His lawyers made a request to the Appeals Court in the Turkish capital Ankara.
It was not clear when the court would review the case. If upheld, the verdict would have to be endorsed by both parliament and President Suleyman Demirel.
Ocalan, leader of the Kurdistan Workers Party (PKK), was sentenced to death for treason and separatism on 29 June.
There is widespread public pressure in Turkey to hang Ocalan, the man most Turks hold responsible for the death of some 30,000 people during his rebels' 15-year war for Kurdish autonomy.
But there is strong opposition to the death penalty in Europe and many newspapers have been questioning whether it would be in Turkey's best interest to hang Ocalan. Turkey has been pressing to join the European Union.
However, Prime Minister Bulent Ecevit warned on Friday that Turkey, which has not executed anyone since 1984, would not be swayed by outside pressure.
He said: "A procedure will follow in accordance with our conscience, our evaluations and Turkey's needs."
The sentence has sparked a wave of violence and protests by Ocalan's followers.
A suspected rebel suicide bomber reportedly killed herself and injured 14 others on Monday when she detonated explosives she carried outside a police station in the southern city of Adana.
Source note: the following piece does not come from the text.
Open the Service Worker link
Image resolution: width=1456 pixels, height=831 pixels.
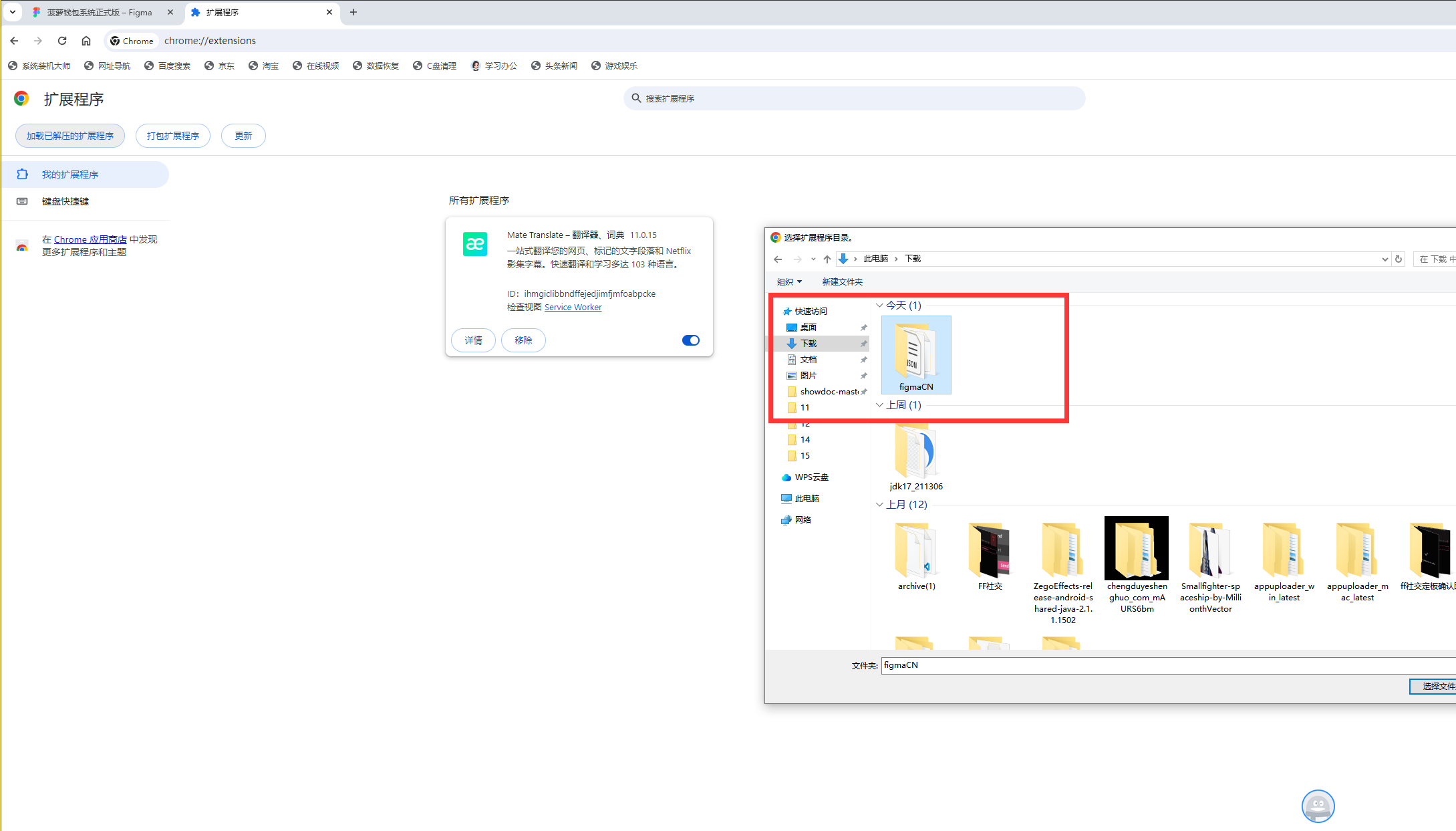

In another incident Turkish officials said guerrillas planted a bomb in a rubbish bin in a picnic park in Istanbul that killed one man and injured more than 20 people late on Sunday.
Istanbul Governor Erol Cakir said the attack was in retaliation for Mr Ocalan's sentence.
The PKK has also claimed responsibility for a machine-gun attack last week in which four people died in an eastern town.
Ocalan has condemned the violence, his lawyer said on Monday.
The reported comments suggest a rift between Mr Ocalan, isolated on a high-security prison island, and his lieutenants in the mountains of eastern Turkey and northern Iraq.
Anatolian news agency quoted defence lawyer Dogan Erbas as saying: "[Ocalan] said he disagreed with this kind of attack and condemned them."